Hi,
I’m using Django Channels for WebSocket connections and I’m seeing what looks like
a CPU bottleneck in the event loop / Channels dispatch layer, even when the
connections are basically idle.
Environment
- Python: 3.13.5
- Django: 5.2.8
- channels: 4.3.2
- channels-redis: 4.3.0
- ASGI server: uvicorn 0.38.0
- Channel layer: Redis
Symptom
When I just keep WebSocket connections open (no heavy messages being sent),
the CPU usage of a single worker process keeps growing over time.
Roughly speaking, CPU usage increases by about 0.1% per second for that worker,
even though the app is not doing any significant work at the application level.

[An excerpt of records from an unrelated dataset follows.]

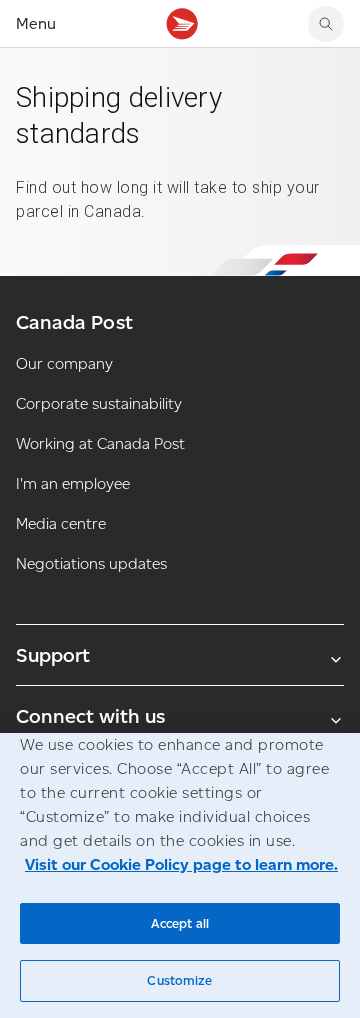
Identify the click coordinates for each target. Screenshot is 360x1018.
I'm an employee (73, 483)
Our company (64, 363)
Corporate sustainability (99, 403)
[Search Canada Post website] (326, 24)
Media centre (61, 523)
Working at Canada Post (100, 443)
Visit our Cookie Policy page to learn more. (181, 864)
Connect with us (90, 716)
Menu (36, 23)
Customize (179, 980)
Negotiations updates (91, 563)
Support (53, 655)
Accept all (180, 923)
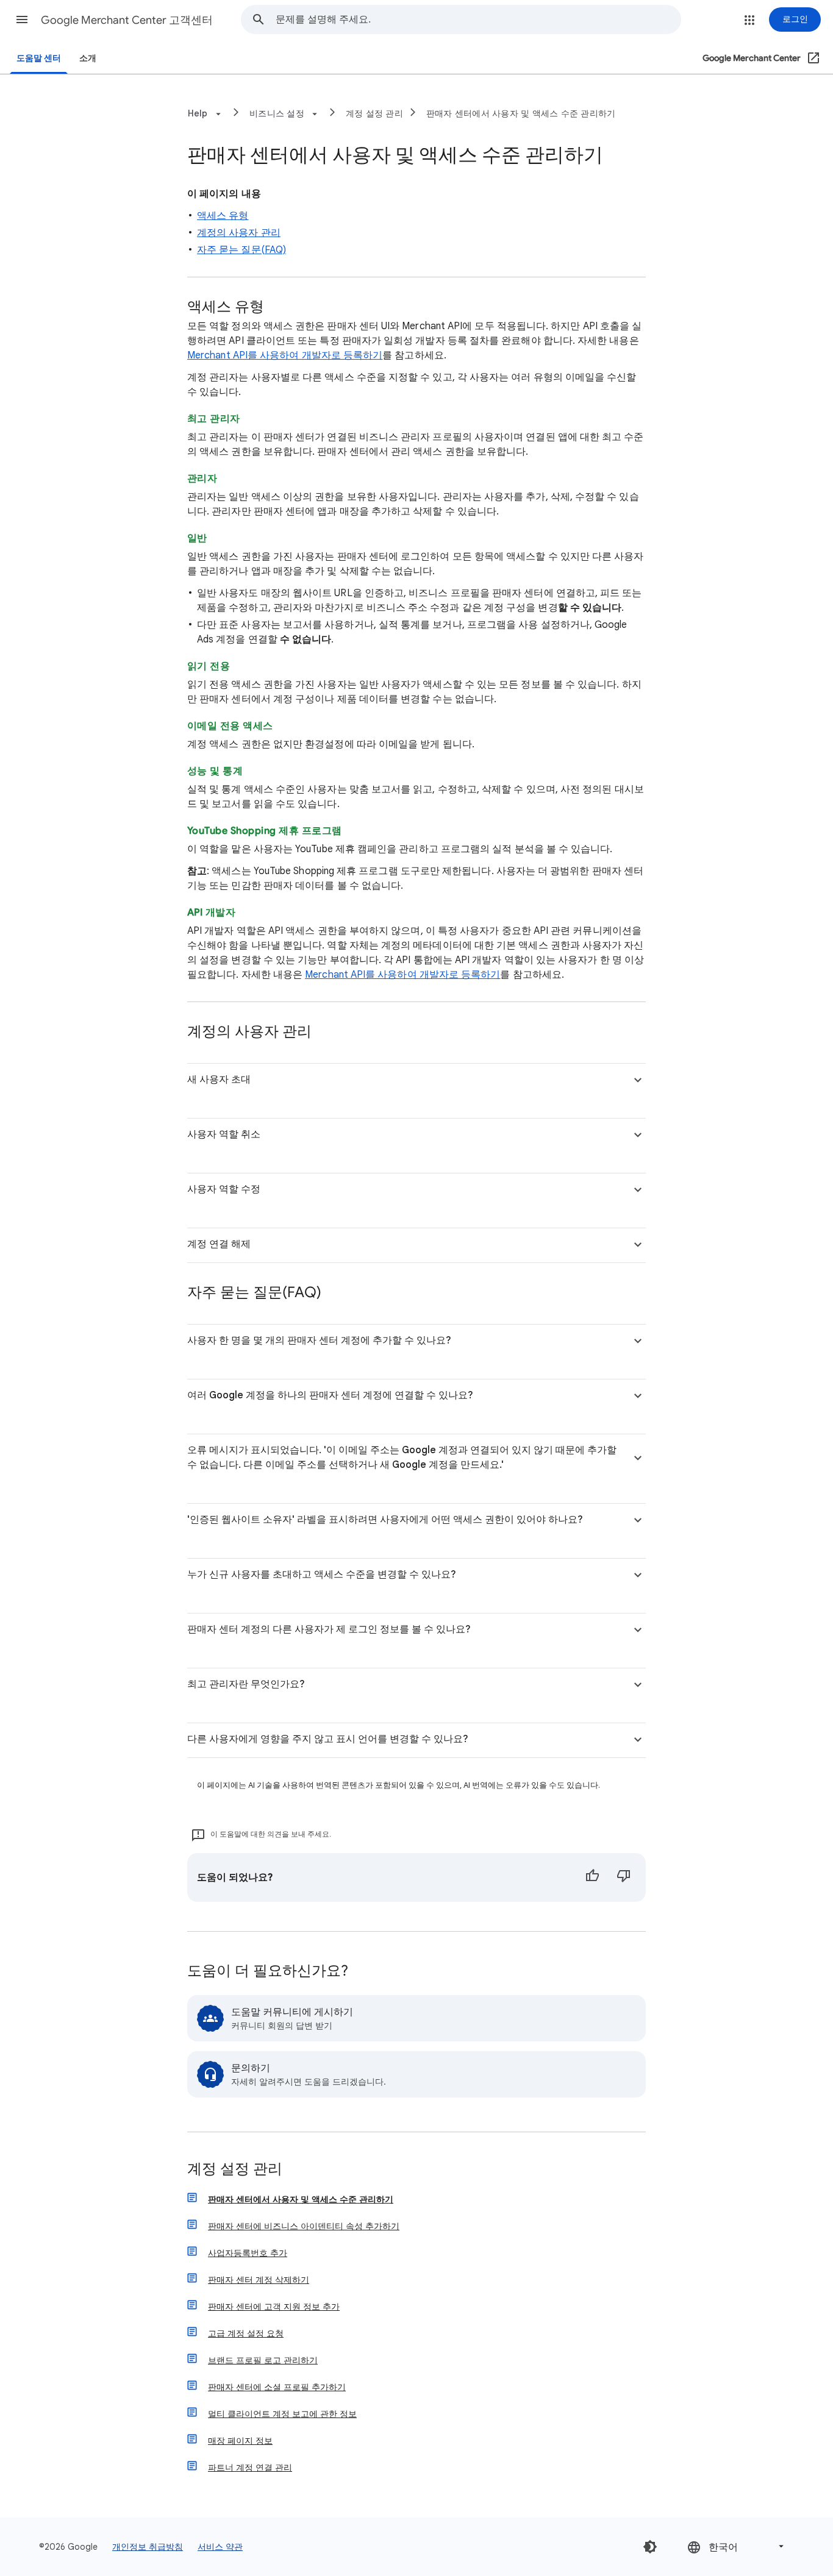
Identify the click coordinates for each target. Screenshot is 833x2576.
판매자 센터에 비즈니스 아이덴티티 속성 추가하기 (303, 2226)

To understand what’s going on, I profiled the process and got this summary
(only the top part is shown here):
GIL: 92.00%, Active: 104.00%, Threads: 9
%Own %Total OwnTime TotalTime Function (filename)
9.00% 92.00% 10.05s 85.75s _run_once (asyncio/base_events.py)
9.00% 80.00% 9.23s 73.42s _run (asyncio/events.py)
12.00% 13.00% 7.88s 9.60s _wait (asyncio/tasks.py)
7.00% 59.00% 6.07s 54.17s await_many_dispatch (channels/utils.py)
5.00% 11.00% 5.31s 9.13s create_task (asyncio/base_events.py)
6.00% 28.00% 4.61s 21.55s wait (asyncio/tasks.py)
2.00% 8.00% 3.91s 9.97s dispatch (channels/consumer.py)
2.00% 10.00% 3.84s 13.81s dispatch (websocket_django_common/consumers.py)
...
0.00% 92.00% 0.84s 86.59s run_forever (asyncio/base_events.py)
0.00% 61.00% 0.07s 55.74s run_asgi (uvicorn/protocols/websockets/websockets_impl.py)
0.00% 61.00% 0.30s 55.59s __call__ (channels/routing.py)
0.00% 61.00% 0.17s 55.41s __call__ (websocket_django_common/middlewares.py)
0.00% 59.00% 0.16s 54.41s app (channels/consumer.py)
This just looks like the asyncio event loop running, no?
await_many_dispatch controls the tasks for each active connection consumer instance. If those are just sat idle, they’ll be waiting for ASGI events to come in. But the event loop will still be going over them in order each tick in order to see if they’re ready to progress.

@carltongibson Thanks for the quick response.
In my case, the worker doesn’t just stay around ~75% CPU — the usage actually increases by about 1% every second and eventually reaches close to 100%, even when the WebSocket connections are idle.
Could you advise which parts of Channels or the asyncio event loop I should focus on to understand this behavior?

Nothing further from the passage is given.